When fresh peaches are in season, this is a heavenly taste of summer. We enjoy ours with a splash of soy or almond milk. This recipe doubles easily to feed a crowd, so take some to your next picnic. Make sure you get a taste before it’s all gone though!
- Peach Filling
- 6 medium - peaches, peeled and sliced
- 1/3 cup - turbinado sugar, 1 Tbs reserved for topping
- Cobbler Topping
- 2/3 cup - soy milk, plain and unsweetened
- 1 tsp - apple cider vinegar
- 1 cup - white whole wheat flour
- 3 Tbs - brown sugar, packed
- 1 1/2 tsp - baking powder
- 1/2 tsp - baking soda
- 1/4 tsp - salt
- Preheat the oven to 375 °F.
- Add the peaches to a 9"x9" baking dish. Sprinkle with the turbinado sugar, stir to coat, and bake for 15-20 minutes, until the mixture is hot and bubbly.

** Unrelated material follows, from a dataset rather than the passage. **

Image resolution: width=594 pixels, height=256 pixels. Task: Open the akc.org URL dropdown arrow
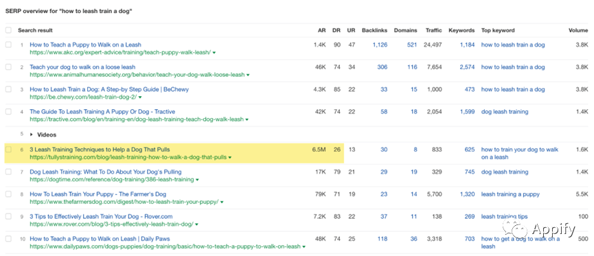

- While the peaches are baking, begin making the Cobbler Topping by stirring the apple cider vinegar into the soy milk. Set aside. In a separate bowl, mix together the flour, brown sugar, baking powder, baking soda, and salt. Set aside. When the peach mixture is ready from the oven, pour the soy milk into the flour mixture, and whisk gently just until combined. Pour the cobbler topping over the hot fruit mixture and spread to cover most of the fruit. Sprinkle the reserved 1Tbs sugar on top.
- Bake for 20 minutes, until the topping is golden brown.
Nutrition (per serving): 215 calories, 86% calories from carbohydrates, 9% calories from protein, 5% calories from fat, 6.2g fiber.